Wenn sie sieht, dass ihre Mitschüler Markenkleidung tragen, denkt sie: „Die hätte ich auch gerne”. Aber ihre Mutter sage dann immer, dass sie arm seien und dafür kein Geld da ist. In Nathalies Familie wird offen über die finanziellen Probleme gesprochen. Bei ihren Freundinnen sei das jedoch kein Thema, so die Neunjährige.
Zu essen sei immer genügend da. „Wenn wir nichts mehr haben, fragt meine Mutter meine Tante oder meinen Onkel”, sagt die Grundschülerin und fügt schnell hinzu: „Aber sie gibt es ihnen dann immer später wieder zurück.”

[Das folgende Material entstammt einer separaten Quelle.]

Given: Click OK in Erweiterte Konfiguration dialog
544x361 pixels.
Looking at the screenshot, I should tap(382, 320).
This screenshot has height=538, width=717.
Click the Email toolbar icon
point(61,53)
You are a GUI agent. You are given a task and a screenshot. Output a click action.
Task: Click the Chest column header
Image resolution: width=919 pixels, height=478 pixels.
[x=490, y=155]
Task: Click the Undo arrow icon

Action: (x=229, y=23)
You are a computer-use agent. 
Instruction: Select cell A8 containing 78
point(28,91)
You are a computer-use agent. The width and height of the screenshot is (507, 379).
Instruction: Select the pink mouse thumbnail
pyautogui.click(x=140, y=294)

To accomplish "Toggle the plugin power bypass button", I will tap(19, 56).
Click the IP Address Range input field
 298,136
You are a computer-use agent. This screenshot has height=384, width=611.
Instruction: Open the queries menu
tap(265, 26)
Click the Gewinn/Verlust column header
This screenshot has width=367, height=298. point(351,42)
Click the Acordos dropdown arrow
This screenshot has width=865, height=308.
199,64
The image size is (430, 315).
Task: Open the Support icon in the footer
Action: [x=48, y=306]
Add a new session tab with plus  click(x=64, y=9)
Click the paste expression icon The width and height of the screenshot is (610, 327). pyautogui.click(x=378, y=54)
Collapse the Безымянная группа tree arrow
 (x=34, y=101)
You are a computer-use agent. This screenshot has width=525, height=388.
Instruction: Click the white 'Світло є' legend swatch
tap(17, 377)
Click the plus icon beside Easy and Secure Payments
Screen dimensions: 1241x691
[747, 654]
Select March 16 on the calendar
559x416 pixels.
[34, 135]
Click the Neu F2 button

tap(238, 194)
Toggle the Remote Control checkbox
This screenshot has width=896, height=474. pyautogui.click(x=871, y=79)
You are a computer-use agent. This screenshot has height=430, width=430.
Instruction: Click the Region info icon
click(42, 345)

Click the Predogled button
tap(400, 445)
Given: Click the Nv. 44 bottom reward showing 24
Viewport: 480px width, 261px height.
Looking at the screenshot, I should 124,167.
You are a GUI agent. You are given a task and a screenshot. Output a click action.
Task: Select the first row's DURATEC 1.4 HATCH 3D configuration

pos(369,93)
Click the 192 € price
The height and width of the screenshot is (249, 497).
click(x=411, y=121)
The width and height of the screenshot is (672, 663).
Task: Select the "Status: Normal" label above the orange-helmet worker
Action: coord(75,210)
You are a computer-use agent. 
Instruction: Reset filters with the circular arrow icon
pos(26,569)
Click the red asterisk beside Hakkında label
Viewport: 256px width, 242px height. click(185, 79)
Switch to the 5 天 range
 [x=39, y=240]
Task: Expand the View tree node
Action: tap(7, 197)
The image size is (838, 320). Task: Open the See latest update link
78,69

Zu Weihnachten gibt es nur Kleinigkeiten
Schon jetzt freut sich Nathalie auf Weihnachten. „Ich hätte gerne ein Diddl-Freundebuch”, sagt sie. Seit zwei Jahren wünscht sie sich auch eine Nintendo-DS-Spielekonsole, aber sie ist realistisch: „Wir sind ja fünf Kinder und wir sind arm. Meistens gibt es da nur Kleinigkeiten.” Sie selbst möchte ihre Familie mit selbst gemalten Bildern überraschen.
Pläne für die Zukunft hat Nathalie auch schon: Sie möchte mal auf die Gesamtschule gehen und Eiskunstläuferin werden. Zwar gehe sie bisher nicht Eislaufen, aber Inlineskaten und das sei quasi das gleiche. Falls das mit dem Eislaufen nicht klappt, möchte sie Tierärztin werden, denn ihre Familie habe selbst fünf Katzen und Nathalie mag Tiere. Kinder möchte sie dann auch haben, aber nicht so viele.
Ob reiche Menschen glücklicher sind? „Das weiß ich nicht.” Aber für sie steht fest: „Später möchte ich mal reich sein.”